1,204 lionfish taken in world's longest running lionfish removal event

Braving drenching downpours and lighting strikes, 16 teams of lionfish hunters took part in the 5th Annual Green Turtle Cay Lionfish Derby on Saturday, June 22nd in Abaco, Bahamas.  The rain could not put a damper on the enthusiastic removal of invasive lionfish from the Sea of Abaco in what is the longest running tournament of its kind. 

The 62 participants brought in 1,204 lionfish to the Green Turtle Club during the sunrise until 4:00pm event.  Vying for more than $7,000 in cash prizes, this year’s derby made history as the closest competition with first place Lil’ Big Fish edging out Spear Benders by a single fish.  The third and fourth place teams were a tie with the edge going to Marsh Harbor’s R&R by time.

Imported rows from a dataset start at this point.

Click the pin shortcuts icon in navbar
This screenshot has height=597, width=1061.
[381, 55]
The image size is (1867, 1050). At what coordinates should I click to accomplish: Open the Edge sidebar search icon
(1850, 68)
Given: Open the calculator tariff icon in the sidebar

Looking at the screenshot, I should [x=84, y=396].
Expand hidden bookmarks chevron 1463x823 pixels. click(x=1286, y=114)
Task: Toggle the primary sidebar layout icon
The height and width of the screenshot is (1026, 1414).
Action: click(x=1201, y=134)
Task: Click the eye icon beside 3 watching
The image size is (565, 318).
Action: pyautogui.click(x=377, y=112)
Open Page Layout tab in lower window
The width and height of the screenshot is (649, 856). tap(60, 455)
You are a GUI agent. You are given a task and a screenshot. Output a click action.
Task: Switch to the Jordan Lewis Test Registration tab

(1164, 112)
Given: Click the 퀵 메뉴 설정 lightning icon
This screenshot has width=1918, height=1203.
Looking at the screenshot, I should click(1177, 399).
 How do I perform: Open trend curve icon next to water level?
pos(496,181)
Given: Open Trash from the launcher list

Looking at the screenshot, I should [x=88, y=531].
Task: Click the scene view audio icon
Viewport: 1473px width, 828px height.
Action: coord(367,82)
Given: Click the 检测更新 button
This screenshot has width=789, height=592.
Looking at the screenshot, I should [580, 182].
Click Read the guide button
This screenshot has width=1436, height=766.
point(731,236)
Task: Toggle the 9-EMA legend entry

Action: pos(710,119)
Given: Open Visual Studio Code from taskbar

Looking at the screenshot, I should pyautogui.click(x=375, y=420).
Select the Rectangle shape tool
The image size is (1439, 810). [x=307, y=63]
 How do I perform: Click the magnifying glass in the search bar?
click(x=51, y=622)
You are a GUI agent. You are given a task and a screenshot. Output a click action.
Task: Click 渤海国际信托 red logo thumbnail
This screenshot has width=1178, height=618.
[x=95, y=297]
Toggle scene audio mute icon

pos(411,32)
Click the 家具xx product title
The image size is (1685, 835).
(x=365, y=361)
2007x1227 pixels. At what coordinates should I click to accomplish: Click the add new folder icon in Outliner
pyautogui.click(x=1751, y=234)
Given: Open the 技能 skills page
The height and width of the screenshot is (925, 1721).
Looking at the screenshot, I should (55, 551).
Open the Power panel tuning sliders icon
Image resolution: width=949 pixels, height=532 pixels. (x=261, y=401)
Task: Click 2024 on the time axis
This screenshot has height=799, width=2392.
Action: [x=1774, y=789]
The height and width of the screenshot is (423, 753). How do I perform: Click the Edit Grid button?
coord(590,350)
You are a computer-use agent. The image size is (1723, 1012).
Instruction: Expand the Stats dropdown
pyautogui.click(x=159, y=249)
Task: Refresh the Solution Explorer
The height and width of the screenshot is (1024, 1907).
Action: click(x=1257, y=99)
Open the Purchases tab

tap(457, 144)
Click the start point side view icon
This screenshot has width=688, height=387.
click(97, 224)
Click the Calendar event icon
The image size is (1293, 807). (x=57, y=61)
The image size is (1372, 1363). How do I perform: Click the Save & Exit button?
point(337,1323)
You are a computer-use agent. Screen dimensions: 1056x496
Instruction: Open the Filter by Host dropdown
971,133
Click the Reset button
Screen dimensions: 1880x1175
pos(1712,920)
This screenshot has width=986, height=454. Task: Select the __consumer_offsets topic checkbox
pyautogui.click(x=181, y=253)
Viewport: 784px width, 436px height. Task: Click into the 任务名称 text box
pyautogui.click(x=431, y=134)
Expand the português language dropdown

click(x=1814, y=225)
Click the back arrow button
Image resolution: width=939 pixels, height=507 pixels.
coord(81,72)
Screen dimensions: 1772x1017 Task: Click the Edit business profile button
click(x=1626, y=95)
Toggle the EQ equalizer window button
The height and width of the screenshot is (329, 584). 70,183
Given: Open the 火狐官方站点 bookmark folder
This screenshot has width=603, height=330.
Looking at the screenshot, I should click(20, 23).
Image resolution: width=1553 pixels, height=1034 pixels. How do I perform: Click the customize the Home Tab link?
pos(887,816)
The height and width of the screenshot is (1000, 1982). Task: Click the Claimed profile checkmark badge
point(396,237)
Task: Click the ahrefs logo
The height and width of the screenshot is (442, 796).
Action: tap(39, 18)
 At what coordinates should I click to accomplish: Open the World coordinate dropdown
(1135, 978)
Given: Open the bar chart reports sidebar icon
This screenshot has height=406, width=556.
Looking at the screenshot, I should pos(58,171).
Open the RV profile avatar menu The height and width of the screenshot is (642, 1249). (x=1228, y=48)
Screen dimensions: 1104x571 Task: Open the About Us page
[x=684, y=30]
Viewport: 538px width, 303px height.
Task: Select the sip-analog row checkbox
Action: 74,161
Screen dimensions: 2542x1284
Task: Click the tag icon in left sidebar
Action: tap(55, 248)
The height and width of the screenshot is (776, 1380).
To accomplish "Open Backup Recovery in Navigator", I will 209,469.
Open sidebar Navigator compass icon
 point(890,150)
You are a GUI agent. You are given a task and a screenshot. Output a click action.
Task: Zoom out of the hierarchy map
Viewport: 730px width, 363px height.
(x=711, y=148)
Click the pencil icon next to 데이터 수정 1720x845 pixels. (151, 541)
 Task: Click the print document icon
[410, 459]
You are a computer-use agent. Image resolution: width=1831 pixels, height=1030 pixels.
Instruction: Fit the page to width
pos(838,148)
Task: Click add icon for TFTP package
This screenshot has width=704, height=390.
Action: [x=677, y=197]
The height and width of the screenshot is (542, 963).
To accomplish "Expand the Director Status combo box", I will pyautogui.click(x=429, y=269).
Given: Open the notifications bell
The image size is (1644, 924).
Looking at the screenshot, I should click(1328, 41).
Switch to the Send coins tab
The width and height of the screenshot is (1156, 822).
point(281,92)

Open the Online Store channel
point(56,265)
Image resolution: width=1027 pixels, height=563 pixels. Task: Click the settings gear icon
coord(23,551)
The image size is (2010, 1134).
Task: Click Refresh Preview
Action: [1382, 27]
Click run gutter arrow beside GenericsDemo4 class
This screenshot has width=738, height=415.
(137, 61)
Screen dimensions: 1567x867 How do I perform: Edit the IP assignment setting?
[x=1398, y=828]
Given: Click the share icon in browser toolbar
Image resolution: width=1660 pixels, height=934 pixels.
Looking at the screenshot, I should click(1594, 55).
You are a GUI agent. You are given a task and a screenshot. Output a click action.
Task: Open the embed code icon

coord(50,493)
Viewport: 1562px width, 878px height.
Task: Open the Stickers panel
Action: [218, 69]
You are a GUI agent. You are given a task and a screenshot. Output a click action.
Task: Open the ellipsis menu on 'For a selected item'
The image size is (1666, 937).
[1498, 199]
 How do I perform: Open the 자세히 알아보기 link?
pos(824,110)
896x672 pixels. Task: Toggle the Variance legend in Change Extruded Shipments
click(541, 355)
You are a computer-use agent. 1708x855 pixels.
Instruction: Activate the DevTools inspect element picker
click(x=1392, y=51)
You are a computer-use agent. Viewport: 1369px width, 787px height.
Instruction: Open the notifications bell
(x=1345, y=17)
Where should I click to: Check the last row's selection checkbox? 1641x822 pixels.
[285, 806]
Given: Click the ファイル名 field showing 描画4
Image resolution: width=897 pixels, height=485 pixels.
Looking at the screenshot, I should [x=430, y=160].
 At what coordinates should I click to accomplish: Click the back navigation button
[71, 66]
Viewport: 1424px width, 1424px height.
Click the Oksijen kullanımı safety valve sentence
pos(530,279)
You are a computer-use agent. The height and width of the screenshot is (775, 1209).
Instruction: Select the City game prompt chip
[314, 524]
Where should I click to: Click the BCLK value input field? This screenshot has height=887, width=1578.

Awards were also given in first through third places for top foreign boat (Starlight, Weekend Cowboy and Team Zissou) as well as first through third for largest and smallest fish caught.  Top female angler in this year’s derby was Palm Beach Gardens resident Peggy Rafferty.

The derby was made possible by sponsorship through the Bahamas Ministry of Tourism, Green Turtle Club, and Brendal’s Dive Shop and individual donations from US and Bahamian businesses and residents. Burns House Gilbys Gin generously provided great cocktails to the crowd of participants and onlookers tasting delicious samples of lionfish ceviche, lionfish tempura and asian lionfish hotpot.

Lionfish, native to the Indo-Pacific region, are an invasive species in the Bahamas and western Atlantic and are causing significant impacts to native marine life in the Bahamas.  According to Dr Stephanie Green, researcher at Oregon State University, some sites in the Bahamas have seen 65-95% declines in native fish in a two year period.  Impacts to valuable food fish like grouper and snapper could cause damage to the economy and ecology of the Bahamas. 

Regular removals and removal events are showing promise however, in reducing local lionfish populations and sizes.  Lad Akins and Bobbie Lindsay, derby co-organizers, both commented on the apparent smaller size of lionfish in this year’s derby, indicating success in minimizing their impacts. 

The Green Turtle Lionfish Derby is one of the few derbies that also combines research with removals and data on sizes of fish landed during the derby were recorded by teams of researchers and volunteers from the Reef Environmental Education Foundation (REEF).  A number of fish were also tagged prior to the event and special awards given to those finding and collecting tagged fish.  Data from the derby are shared with the Department of Marine Resources (DMR) who grants a single day exemption for the use of compressed air during the derby.  The DMR encourages divers to remove any lionfish they encounter while obeying Bahamian laws and regulations.